Problem requirements: Reproduce character for character the stretch of entries from the line containing "Describe the element at coordinates (80, 377)" through the line containing "The width and height of the screenshot is (727, 732).", both of those lines included, and output nothing else.

Data provided:
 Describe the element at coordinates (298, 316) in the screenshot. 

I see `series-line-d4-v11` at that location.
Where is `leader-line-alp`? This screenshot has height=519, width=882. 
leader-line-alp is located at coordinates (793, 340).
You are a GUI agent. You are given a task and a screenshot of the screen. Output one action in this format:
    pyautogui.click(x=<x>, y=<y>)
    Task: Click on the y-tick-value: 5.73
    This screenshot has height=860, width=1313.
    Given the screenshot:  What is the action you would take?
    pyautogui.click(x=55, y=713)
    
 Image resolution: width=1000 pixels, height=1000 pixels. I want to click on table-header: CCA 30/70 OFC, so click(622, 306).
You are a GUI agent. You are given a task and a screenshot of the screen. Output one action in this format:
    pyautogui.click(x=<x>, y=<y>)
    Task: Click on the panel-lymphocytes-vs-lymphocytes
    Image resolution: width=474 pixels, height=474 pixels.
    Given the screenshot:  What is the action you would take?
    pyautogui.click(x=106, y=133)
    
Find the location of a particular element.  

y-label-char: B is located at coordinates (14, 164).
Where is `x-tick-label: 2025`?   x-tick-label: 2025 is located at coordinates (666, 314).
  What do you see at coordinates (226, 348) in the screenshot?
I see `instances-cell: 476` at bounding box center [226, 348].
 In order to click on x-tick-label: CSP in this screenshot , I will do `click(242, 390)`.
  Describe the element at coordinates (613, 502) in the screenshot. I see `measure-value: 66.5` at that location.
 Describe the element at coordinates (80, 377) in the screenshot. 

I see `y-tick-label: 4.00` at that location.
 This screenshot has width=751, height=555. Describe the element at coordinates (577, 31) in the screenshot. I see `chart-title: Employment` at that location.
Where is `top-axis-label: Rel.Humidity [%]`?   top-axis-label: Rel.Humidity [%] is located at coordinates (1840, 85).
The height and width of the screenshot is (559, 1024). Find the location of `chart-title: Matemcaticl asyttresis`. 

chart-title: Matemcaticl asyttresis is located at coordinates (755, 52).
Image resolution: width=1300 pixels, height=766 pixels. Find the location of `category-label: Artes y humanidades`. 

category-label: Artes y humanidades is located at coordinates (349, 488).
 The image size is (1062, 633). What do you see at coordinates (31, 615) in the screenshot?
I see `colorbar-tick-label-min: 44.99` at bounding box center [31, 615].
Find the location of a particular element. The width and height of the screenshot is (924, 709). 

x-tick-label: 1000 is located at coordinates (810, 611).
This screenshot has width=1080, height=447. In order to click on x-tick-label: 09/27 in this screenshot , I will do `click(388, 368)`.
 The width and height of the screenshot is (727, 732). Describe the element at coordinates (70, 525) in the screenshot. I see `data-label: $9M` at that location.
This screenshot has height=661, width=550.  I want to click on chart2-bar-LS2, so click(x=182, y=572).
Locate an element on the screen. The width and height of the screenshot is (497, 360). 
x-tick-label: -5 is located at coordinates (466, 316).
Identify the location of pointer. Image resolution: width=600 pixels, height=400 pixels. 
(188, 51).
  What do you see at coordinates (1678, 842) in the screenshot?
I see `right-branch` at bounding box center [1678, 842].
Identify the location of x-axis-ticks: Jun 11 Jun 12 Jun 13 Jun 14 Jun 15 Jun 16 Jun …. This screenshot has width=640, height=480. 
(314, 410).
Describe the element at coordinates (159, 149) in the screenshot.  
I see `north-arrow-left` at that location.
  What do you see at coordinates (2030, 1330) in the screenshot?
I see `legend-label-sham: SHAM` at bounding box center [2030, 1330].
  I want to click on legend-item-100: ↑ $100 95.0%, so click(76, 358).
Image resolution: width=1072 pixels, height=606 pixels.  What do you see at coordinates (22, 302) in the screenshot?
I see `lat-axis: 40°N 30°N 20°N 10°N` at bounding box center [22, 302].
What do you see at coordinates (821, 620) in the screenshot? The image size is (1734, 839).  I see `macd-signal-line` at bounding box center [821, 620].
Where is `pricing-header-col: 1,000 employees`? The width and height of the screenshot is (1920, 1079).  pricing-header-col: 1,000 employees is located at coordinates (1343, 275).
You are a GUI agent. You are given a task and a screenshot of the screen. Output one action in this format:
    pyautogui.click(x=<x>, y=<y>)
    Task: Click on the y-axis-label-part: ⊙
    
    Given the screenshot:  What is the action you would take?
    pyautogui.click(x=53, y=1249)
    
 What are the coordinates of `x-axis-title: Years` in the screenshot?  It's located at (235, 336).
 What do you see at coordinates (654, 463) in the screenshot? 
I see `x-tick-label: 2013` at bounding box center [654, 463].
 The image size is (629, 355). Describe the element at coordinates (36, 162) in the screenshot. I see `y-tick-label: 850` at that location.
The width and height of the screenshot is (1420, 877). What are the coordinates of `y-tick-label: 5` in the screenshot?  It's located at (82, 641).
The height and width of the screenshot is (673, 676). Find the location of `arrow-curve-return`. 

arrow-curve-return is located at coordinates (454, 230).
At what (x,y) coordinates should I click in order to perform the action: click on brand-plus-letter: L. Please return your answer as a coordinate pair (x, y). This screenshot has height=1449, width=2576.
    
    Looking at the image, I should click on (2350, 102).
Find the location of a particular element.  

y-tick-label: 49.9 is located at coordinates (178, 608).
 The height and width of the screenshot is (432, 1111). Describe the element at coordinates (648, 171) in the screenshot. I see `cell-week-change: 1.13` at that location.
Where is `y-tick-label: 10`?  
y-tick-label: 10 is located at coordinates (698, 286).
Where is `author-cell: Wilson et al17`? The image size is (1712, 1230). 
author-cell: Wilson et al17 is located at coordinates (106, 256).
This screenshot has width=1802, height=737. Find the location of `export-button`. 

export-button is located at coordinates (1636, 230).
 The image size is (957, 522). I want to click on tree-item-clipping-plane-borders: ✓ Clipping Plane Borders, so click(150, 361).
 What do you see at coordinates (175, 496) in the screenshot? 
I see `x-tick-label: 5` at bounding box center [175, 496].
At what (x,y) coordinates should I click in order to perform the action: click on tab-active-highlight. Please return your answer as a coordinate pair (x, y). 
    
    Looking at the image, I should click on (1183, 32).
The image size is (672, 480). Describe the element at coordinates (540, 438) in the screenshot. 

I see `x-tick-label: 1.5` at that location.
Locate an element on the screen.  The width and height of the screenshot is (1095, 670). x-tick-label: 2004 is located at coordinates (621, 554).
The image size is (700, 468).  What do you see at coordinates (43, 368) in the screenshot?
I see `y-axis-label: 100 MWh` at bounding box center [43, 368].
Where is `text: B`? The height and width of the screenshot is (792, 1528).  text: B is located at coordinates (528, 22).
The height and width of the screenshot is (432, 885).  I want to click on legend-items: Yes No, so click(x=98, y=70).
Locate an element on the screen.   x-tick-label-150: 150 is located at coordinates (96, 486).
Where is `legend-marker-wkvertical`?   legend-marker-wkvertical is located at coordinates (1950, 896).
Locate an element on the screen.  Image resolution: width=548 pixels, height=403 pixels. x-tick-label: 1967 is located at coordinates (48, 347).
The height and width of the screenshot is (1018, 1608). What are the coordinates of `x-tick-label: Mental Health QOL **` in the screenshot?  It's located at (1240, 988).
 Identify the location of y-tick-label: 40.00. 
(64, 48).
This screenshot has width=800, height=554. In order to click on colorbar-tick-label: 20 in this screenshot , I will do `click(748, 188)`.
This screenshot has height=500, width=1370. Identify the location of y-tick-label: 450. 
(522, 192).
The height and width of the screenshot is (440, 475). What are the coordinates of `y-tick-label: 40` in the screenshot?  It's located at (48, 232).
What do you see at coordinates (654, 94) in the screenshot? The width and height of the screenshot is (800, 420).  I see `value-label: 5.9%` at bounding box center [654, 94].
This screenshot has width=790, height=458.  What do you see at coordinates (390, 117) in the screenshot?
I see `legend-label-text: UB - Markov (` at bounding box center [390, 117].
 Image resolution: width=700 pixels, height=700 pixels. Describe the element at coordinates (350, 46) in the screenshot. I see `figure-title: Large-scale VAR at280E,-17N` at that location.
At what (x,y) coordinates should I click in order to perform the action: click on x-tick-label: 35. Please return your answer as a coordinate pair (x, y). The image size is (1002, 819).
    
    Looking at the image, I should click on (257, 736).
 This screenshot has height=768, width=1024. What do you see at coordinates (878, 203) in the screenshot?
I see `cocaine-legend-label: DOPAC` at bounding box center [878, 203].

Finished task:
 Describe the element at coordinates (80, 377) in the screenshot. 

I see `y-tick-label: 4.00` at that location.
 This screenshot has width=751, height=555. Describe the element at coordinates (577, 31) in the screenshot. I see `chart-title: Employment` at that location.
Where is `top-axis-label: Rel.Humidity [%]`?   top-axis-label: Rel.Humidity [%] is located at coordinates (1840, 85).
The height and width of the screenshot is (559, 1024). Find the location of `chart-title: Matemcaticl asyttresis`. 

chart-title: Matemcaticl asyttresis is located at coordinates (755, 52).
Image resolution: width=1300 pixels, height=766 pixels. Find the location of `category-label: Artes y humanidades`. 

category-label: Artes y humanidades is located at coordinates (349, 488).
 The image size is (1062, 633). What do you see at coordinates (31, 615) in the screenshot?
I see `colorbar-tick-label-min: 44.99` at bounding box center [31, 615].
Find the location of a particular element. The width and height of the screenshot is (924, 709). 

x-tick-label: 1000 is located at coordinates (810, 611).
This screenshot has width=1080, height=447. In order to click on x-tick-label: 09/27 in this screenshot , I will do `click(388, 368)`.
 The width and height of the screenshot is (727, 732). Describe the element at coordinates (70, 525) in the screenshot. I see `data-label: $9M` at that location.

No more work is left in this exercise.